Welcome to the forum @Gaoqi . To help figure out the cause of the NetworkTimeout, please can you post outputs of the following commands

  1. On the CryoSPARC master computer:
    hostname -f
    curl 127.0.0.1:61001
    
  2. On the CryoSPARC worker node, which may or may not be the same computer as the CryoSPARC master, where the 2D classification failed:
    hostname -f
    curl gouaux-cs2.ohsu.edu:61001
    

Please also let us know if the errors are restricted job types or worker nodes, and whether affected job types sometimes work or always fail.

For master computer:
[gouaux-cryosparc@gouaux-cs2 cryosparc]$ curl 127.0.0.1:61001

It looks like you are trying to access MongoDB over HTTP on the native driver port.

[gouaux-cryosparc@gouaux-cs2 cryosparc]$ hostname -f
gouaux-cs2.ohsu.edu

For worker node:
[gouaux-cryosparc@condo-11-48 ~]$ curl gouaux-cs2.ohsu.edu:61001

It looks like you are trying to access MongoDB over HTTP on the native driver port.

[gouaux-cryosparc@condo-11-48 ~]$ hostname -f
condo-11-48.local

This error occurs on many kinds of jobs. It sometimes can be fixed through restart of job. Currently, we didn’t met this error. It occurs randomly.

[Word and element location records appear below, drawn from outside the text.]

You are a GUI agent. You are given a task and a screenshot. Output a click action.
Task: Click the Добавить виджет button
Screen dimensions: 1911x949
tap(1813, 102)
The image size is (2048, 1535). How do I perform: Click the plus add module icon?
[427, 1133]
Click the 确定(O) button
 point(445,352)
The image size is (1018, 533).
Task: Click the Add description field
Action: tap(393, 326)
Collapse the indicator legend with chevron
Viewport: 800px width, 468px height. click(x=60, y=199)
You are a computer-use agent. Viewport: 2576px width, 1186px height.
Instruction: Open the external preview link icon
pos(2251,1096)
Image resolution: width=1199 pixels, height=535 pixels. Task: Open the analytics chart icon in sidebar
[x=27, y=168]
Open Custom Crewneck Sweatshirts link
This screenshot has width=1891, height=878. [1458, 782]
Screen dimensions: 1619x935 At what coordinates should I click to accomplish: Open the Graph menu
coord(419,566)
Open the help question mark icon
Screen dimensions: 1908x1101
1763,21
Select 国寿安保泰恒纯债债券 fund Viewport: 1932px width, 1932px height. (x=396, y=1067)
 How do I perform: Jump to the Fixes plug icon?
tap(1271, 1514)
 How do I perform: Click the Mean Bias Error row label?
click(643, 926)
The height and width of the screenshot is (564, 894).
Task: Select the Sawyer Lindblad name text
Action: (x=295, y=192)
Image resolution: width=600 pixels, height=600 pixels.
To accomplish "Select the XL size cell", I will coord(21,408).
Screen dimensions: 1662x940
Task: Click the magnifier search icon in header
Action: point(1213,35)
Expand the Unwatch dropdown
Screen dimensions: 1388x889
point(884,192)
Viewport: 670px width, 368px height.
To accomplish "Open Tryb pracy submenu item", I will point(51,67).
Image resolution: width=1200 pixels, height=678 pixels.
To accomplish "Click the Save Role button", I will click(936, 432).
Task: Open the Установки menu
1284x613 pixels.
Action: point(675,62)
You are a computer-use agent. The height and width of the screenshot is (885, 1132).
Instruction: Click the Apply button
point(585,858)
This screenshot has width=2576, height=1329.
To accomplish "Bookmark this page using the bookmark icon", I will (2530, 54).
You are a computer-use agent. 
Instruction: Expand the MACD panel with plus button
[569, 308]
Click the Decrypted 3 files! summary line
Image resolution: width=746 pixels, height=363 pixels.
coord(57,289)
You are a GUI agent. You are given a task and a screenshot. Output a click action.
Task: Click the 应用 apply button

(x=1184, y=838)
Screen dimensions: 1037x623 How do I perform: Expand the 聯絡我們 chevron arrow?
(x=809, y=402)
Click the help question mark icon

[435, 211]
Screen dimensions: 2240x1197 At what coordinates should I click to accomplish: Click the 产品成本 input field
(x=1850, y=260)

Thanks for running those curl commands.

What is the output of the command
free -h on the gouaux-cs2 computer?

Do NetworkTimeout errors tend to occur when gouaux-cs2 or the network is particularly busy?

@Gaoqi

This might be related to our problems. We’ve adjusted the timeout, but it hasn’t been long enough to know if it has improved the issue.

Jobs Failing Sporadically - pymongo.errors.ServerSelectionTimeoutError

Thank you! I just met this error this morning again.

[gouaux-cryosparc@gouaux-cs2 cryosparc]$ free -h
total used free shared buff/cache available
Mem: 31Gi 8.6Gi 1.7Gi 12Mi 21Gi 22Gi
Swap: 0B 0B 0B

I didn’t notice tha network status when the error occurs. I will keep an eye on it next time.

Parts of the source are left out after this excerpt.